Brigham: Reflecting on COVID and the Snake River dams

I can remember the call on March 2, 2020 informing me that we had a COVID-19 case on the CTUIR. The first act of the Board of Trustees was to put the community’s health and safety as the priority. We temporarily closed Wildhorse Resort and Casino, the Education and Day Care facilities in order to allow all of them to be thoroughly cleaned to protect our members and community.

In the past year Yellowhawk, as of February 26th, conducted 2,691 tests, 226 positive and 2,465 negative cases. By the end of March Yellowhawk will have vaccinated more than 2,000 Tribal members, other Indians, Community Members, staff and their families.

We are making progress BUT all of us still need to follow the three standing guidance: wear a mask, keep 6 feet social distance and wash our hands regularly. There is hope, but we must maintain safety.

On another issue, the General Council passed a resolution that support’s Lower Snake River dams removal. In February Idaho Representative Mike Simpson rolled out a proposal to remove the Lower Snake River dams while maintaining the energy, commercial, irrigation and navigational needs in the Columbia River Basin, all while working towards the goal of rebuilding the Snake River salmon stocks. These salmon stocks pass through and along CTUIR’s usual and accustom areas where our members have had little or no fishing over the last 50 plus years.

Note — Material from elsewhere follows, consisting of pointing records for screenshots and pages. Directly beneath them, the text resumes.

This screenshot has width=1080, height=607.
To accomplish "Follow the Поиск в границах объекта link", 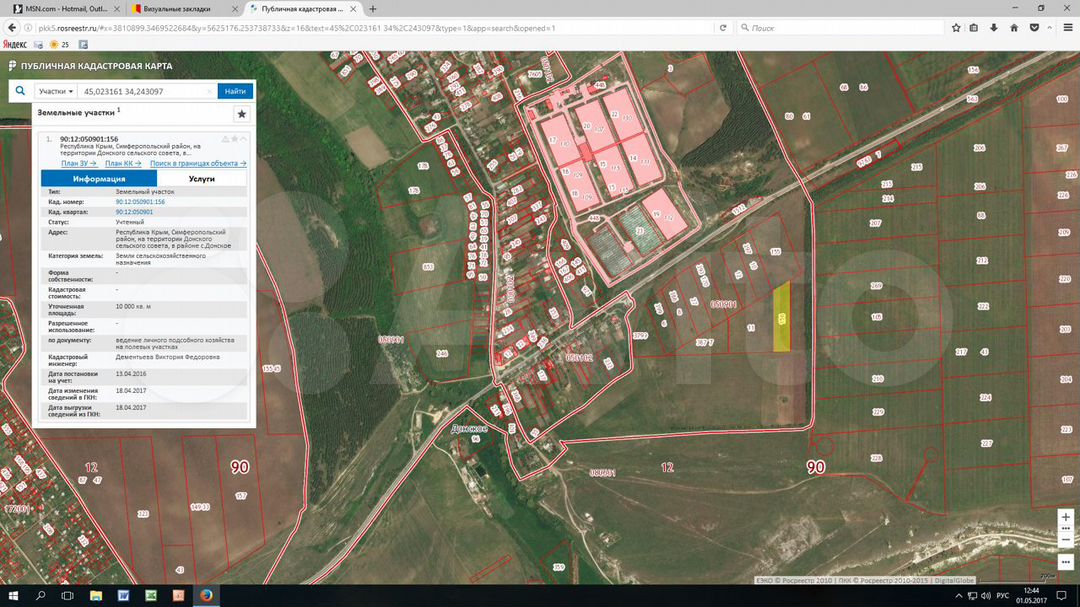I will [x=197, y=163].
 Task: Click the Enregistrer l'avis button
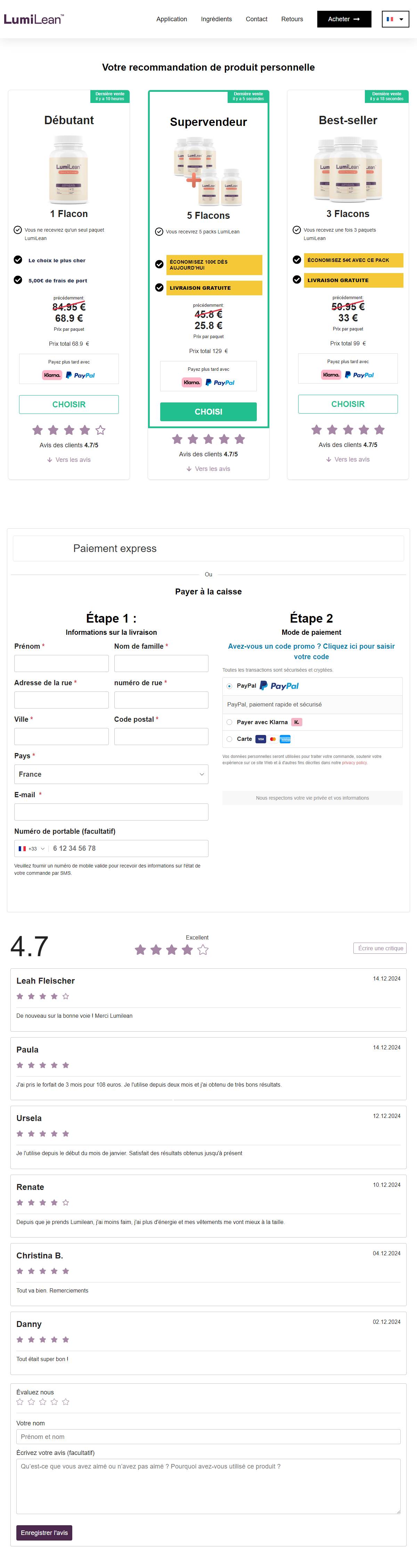pyautogui.click(x=44, y=1533)
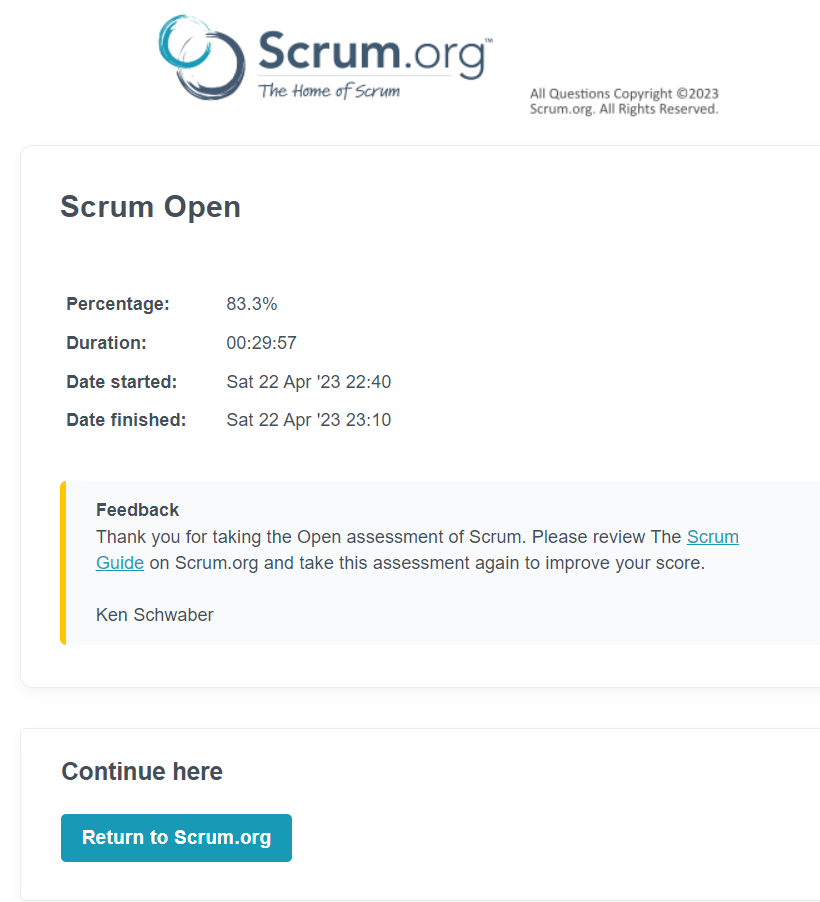Click the yellow feedback box accent bar
820x902 pixels.
click(x=63, y=563)
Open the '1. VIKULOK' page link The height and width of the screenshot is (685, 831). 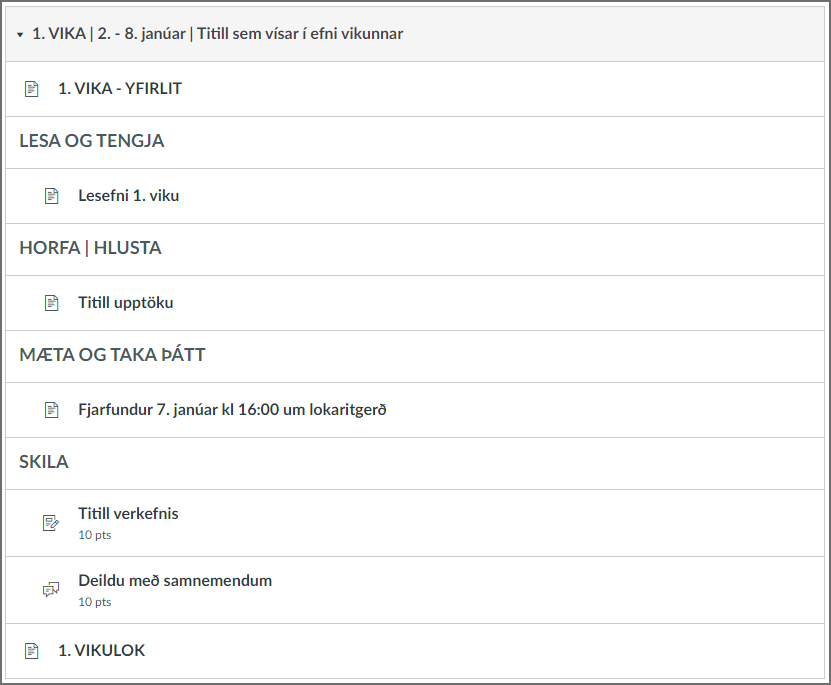click(101, 650)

CTUIR have been working for decades to protect, restore and rebuild salmon stocks in all of our usual and accustom areas. One of our successes is rebuilding salmon stocks in the Umatilla River, where salmon were extent for 75 years. CTUIR success was reached through a collaborative and partnership approach to seek solutions to the problems that plague salmons return to their waters. If CTUIR could rebuild our stocks by ourselves we would have done it a long time ago, but we cannot and we must build relationships with federal, state and local entities who want to work for the good of everyone. Therefore all of us need to be open minded at looking at Representative Simpson’s proposal to see if there may be light at the end of the tunnel for our Snake River salmon.